Il resto è comunque di livello altissimo, fatta forse eccezione per “Vedo solo fiori” che, non me ne voglia l’autrice, è bella ma ha un effetto déjà vu che la rende un po’ un filler (o forse è perché arriva per ultima, dopo tutto il ben di Dio che c’è stato prima). “Quello che volevi” e “Qualcosa” che erano già usciti come singoli, hanno quel piglio irresistibile tipico suo, con la novità di un tocco di elettronica in più sulla sezione ritmica e dei giochi di tastiere che le rendono particolarmente adatte al Dance Floor. “Un pezzo mio” ha un che di reggae nelle strofe e il solito ritornello killer, per una canzone dall’atmosfera distesa che vuole essere un po’ una meta-canzone, una riflessione di come si fa a scrivere e di che posto ha la musica nelle vite di chi l’ascolta e di chi la fa.

“Calma” è insolitamente ruffiana, soprattutto nel ritornello, ed è la canzone che dà il titolo al disco; “Numeri dispari” è poi un altro episodio inaspettato, incentrato sulle chitarre, un up tempo rockeggiante che ricorda un po’ il modo in cui Fulminacci ha giocato con gli anni ’60 nei suoi primi brani.

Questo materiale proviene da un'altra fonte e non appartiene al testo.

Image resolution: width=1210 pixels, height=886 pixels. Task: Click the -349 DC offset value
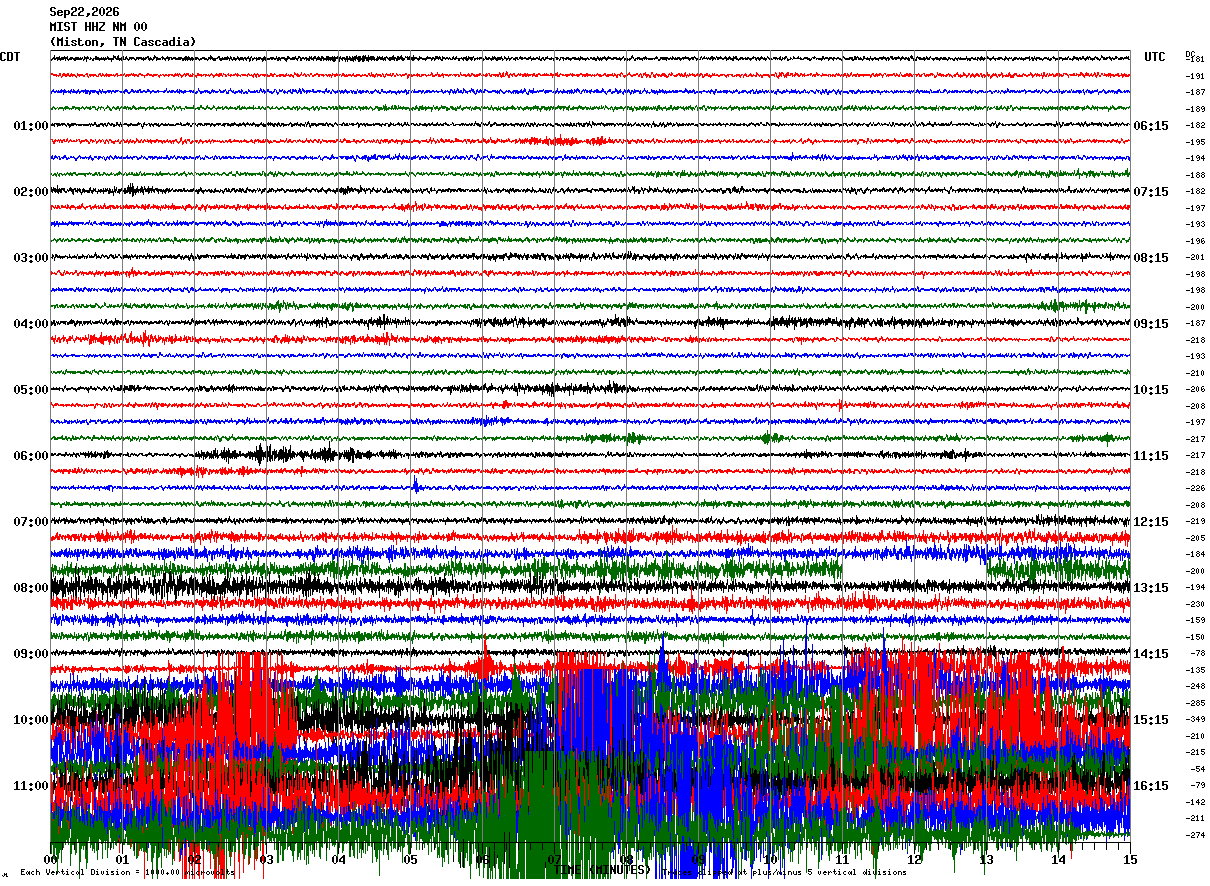1195,720
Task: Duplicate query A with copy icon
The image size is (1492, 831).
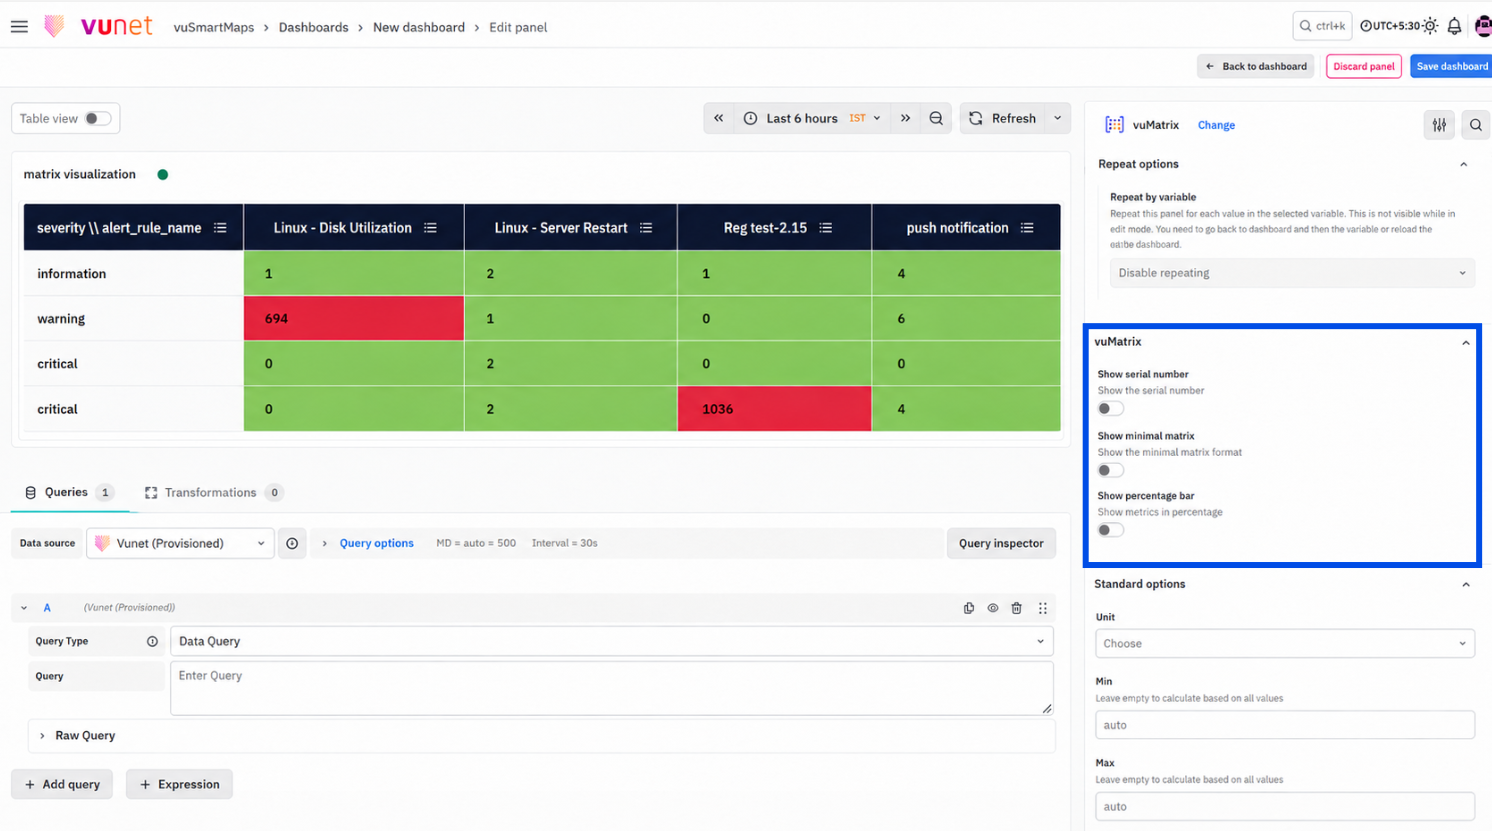Action: coord(969,608)
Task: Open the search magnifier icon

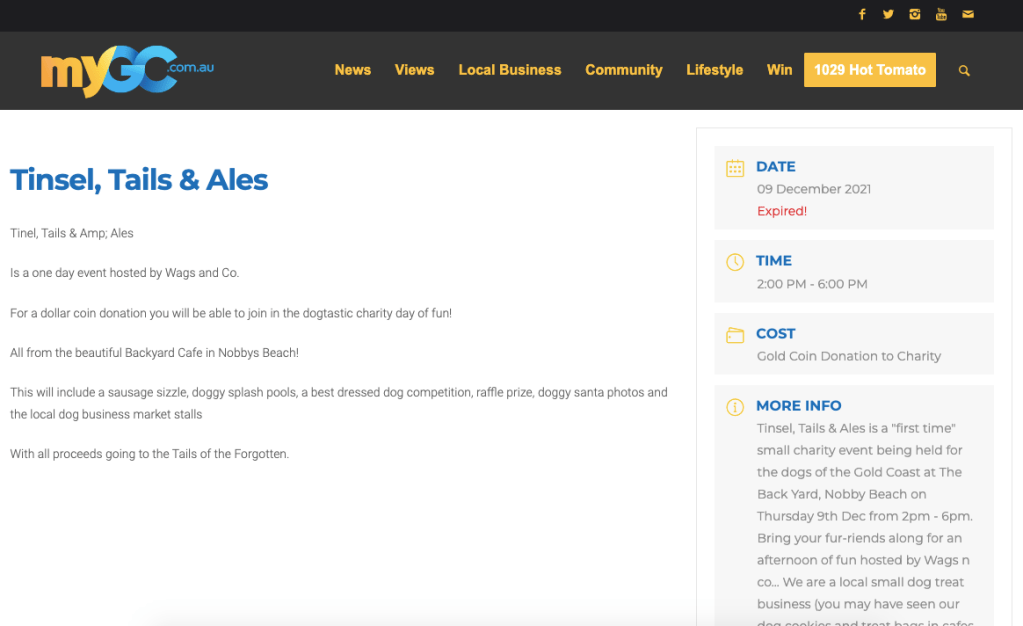Action: (x=964, y=71)
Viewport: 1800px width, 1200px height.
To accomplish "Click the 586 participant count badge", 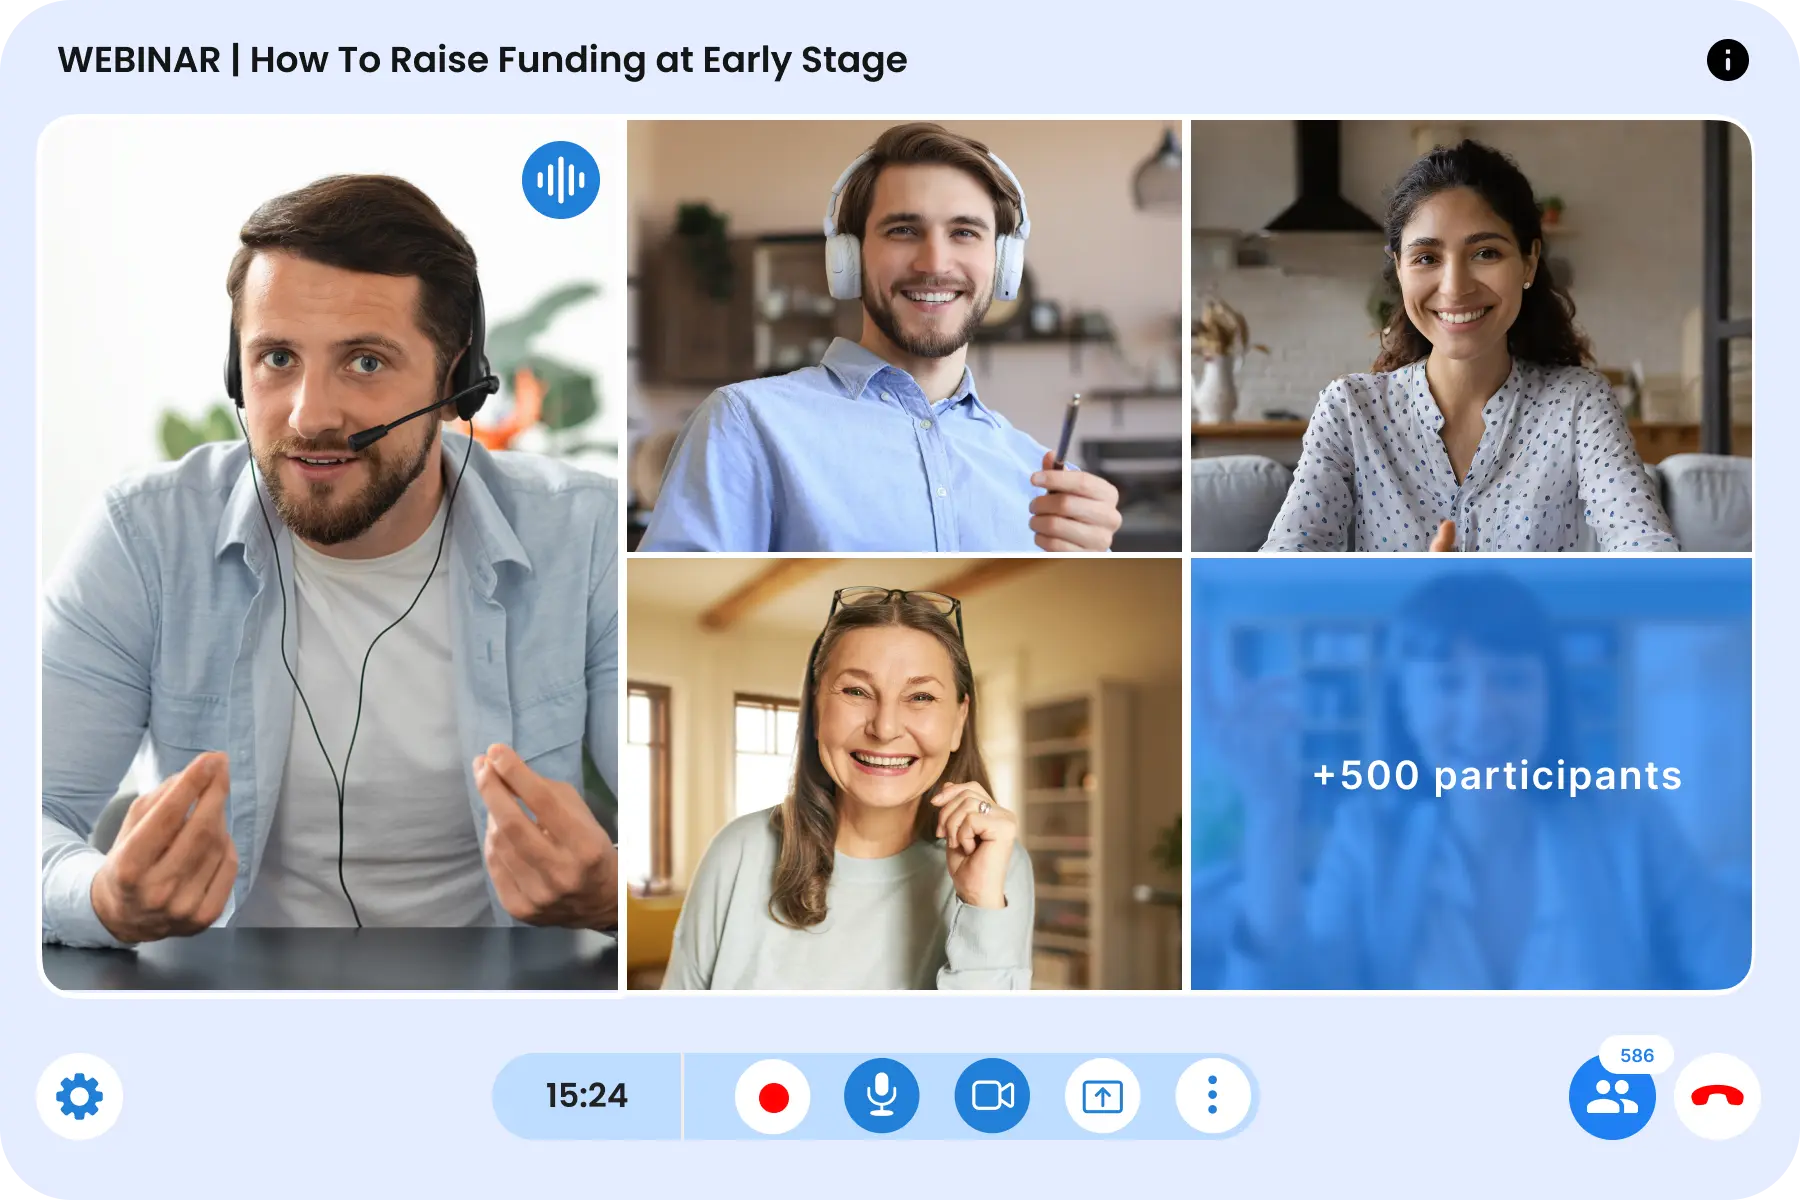I will tap(1637, 1055).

Il tutto coadiuvato da un team di musicisti esperti, che oltre ai soliti Martiny (chitarra), Sabia (basso) e Pietro Vitaloni, che la seguono anche dal vivo, vede anche Michele Bloise (tromba), Armando Fiorenza e Francesco D’Antoni (tastiere), Giacomo Lomasti (chitarre), oltre alla partecipazione straordinaria degli archi dell’Orchestra Italiana del Cinema.

Se il primo disco l’aveva rivelata come uno dei nomi più interessanti della scena It Pop (etichetta che, va da sé, le sta decisamente stretta), questo secondo è la conferma che siamo di fronte ad un talento assoluto.

Imprescindibile, soprattutto per chi pensa che una certa proposta sia fatta solamente da canzoncine senz’anima costruite a tavolino.